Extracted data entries
○ ○ ○ ○
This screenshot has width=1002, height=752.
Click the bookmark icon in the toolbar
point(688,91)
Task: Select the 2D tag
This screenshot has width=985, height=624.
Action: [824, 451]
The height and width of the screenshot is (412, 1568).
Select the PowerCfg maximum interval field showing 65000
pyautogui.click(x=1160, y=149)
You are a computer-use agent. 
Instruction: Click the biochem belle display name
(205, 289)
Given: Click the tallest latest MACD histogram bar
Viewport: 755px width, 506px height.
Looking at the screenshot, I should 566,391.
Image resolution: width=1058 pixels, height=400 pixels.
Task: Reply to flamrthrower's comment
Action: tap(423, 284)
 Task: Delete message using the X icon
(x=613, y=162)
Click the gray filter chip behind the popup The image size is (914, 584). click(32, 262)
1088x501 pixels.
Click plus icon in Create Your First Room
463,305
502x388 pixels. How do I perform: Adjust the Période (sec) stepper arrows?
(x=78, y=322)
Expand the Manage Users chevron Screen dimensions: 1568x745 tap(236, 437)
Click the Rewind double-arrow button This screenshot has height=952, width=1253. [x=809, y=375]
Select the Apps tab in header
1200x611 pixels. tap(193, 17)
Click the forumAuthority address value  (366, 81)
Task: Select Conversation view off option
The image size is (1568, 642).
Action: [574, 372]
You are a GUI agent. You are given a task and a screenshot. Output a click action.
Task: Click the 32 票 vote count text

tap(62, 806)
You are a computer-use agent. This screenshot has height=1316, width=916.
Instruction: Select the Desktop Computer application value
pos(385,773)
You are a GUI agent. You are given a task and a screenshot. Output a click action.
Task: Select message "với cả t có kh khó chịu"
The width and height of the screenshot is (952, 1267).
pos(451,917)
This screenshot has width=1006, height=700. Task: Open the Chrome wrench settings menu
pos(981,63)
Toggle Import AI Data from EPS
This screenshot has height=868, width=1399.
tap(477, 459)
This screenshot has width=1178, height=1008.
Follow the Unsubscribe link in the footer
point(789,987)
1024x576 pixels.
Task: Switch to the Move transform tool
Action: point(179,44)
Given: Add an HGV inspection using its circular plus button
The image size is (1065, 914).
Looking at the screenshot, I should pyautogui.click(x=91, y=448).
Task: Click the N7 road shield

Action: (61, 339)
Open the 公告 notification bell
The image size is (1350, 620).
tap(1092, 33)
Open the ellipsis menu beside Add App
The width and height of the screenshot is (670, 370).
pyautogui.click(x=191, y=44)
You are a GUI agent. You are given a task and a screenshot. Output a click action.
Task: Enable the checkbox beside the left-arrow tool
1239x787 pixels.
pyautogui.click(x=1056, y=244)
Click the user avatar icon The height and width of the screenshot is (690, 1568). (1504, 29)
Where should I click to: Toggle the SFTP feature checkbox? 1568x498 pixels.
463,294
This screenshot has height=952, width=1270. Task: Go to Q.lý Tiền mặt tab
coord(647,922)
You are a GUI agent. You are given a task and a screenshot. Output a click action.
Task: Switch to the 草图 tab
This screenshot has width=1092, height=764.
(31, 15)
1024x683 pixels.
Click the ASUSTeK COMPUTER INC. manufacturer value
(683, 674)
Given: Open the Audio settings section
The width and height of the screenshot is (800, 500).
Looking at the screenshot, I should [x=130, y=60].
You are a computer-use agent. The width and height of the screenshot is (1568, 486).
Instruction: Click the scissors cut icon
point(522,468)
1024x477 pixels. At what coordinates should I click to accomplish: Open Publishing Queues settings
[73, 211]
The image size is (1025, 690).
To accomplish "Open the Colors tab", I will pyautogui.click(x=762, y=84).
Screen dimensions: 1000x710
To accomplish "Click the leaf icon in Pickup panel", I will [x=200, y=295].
○ ○ ○ ○
Respond with one number only: how many lines of the data contain "dimensions".

2